TASK. Copy the items starting at the line containing "The height and" and ending at the line containing "Action: click(143, 39)", with no other lines.

EXTRACTED MATERIAL.
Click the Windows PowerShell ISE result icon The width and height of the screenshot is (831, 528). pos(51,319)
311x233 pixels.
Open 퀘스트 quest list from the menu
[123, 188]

* * *

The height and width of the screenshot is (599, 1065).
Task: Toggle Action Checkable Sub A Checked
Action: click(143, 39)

FINISHED TASK.
The height and width of the screenshot is (599, 1065).
Task: Toggle Action Checkable Sub A Checked
Action: click(143, 39)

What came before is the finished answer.